Depois da estreia, no Teatro Aveirense, a 5 de março, a peça Castro, de António Ferreira, com encenação de Nuno Cardoso sobe ao palco do Teatro Nacional São João (TNSJ), no Porto, no dia 20 de agosto, pelas 21h00.

Com Castro (1598), do poeta António Ferreira, Nuno Cardoso instala-se pela primeira vez no território de um cânone da dramaturgia portuguesa, pioneiro da tragédia clássica em Portugal. E quer habitar esta ficção literária, ela própria oferecendo uma leitura particular do drama histórico/lenda/mito dos amores de Pedro e Inês, para a dar a “ver com outros olhos”, revelando-lhe a modernidade e densidade intrínsecas, veladas pela poesia da linguagem e pela elocução. Um imenso palco-casa-país, espécie de maquete gigante dos espaços da ação, célula familiar primordial e claustrofóbica, coloca-nos face à intimidade concreta de personagens que se revelam cativas de si próprias e da sua irredutibilidade.
Em Castro, como em A Morte de Danton, a questão da utopia (do amor, como da revolução) é crucial. É o seu negro avesso o que se expõe: o amor/desejo e o poder como vício e caos, como prerrogativa, impunidade e prepotência, como cegueira que “escurece daquela luz antiga o claro raio”. E como esse escurecimento tolda a decisão e se replica, tingindo de sangue e vingança o tecido familiar, num peculiar deslocamento do centro de Castro de Inês, e da razão de Estado como ficção e moral, para Pedro, na sua relação especular com o pai, Afonso IV. “Que estrela foi aquela tão escura?”
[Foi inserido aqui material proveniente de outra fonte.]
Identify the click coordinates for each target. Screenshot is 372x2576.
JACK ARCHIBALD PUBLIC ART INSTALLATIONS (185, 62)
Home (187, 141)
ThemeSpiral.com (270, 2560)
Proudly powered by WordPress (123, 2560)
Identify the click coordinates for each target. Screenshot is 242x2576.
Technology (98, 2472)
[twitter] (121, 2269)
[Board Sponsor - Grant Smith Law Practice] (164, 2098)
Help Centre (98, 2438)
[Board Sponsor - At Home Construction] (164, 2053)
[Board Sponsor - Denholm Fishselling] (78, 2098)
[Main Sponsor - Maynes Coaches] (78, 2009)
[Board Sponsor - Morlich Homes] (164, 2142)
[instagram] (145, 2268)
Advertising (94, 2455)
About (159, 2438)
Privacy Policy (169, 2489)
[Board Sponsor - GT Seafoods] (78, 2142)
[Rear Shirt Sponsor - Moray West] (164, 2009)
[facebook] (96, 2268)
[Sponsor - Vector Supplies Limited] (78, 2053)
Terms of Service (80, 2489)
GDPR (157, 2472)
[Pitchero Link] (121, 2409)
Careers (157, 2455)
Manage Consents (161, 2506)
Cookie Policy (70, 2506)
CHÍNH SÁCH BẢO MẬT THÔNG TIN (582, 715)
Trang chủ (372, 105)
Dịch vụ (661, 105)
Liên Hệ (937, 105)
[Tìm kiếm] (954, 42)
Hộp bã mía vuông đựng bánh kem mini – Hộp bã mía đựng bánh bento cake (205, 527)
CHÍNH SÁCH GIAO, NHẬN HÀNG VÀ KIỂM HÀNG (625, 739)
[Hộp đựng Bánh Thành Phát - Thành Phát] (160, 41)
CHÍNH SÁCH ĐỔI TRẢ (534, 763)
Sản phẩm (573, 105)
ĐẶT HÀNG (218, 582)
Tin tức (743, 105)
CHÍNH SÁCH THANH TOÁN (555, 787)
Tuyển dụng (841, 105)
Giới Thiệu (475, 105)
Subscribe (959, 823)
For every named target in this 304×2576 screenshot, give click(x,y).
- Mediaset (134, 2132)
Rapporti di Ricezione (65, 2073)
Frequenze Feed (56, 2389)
De António Ferreira, com encenação de Nuno Cardoso, e a interpretação de Afonso Santos, Joana Carvalho, João Melo, Margarida Carvalho, Maria Leite, Mário Santos, Pedro Frias, e Rodrigo Santos.

A peça, de aproximadamente, duas horas é recomendada para maiores de 12 anos. A lotação é de 200 pessoas por sessão

O espetáculo pode ser visto às quartas e sábados, às 19h00; às quintas, pelas 21h00 e aos domingos, às 16h00 e estará em cena no TNSJ até 12 de setembro.

O TNSJ propõe ainda, no âmbito da peça, duas “Oficinas Critique!”, sendo que na primeira sessão, antes de assistir a Castro, o encenador e dramaturgo Luís Mestre fará uma exposição teórica sobre crítica teatral, fornecendo aos participantes ferramentas que os habilitem a produzir análise escrita ou oral. Na segunda sessão, o encontro será online, para troca de impressões e análise do espetáculo. A inscrição é gratuita, mediante compra do bilhete para o espetáculo.

O preço do bilhete varia entre os 10 e os 24 euros e deve ser reservado previamente.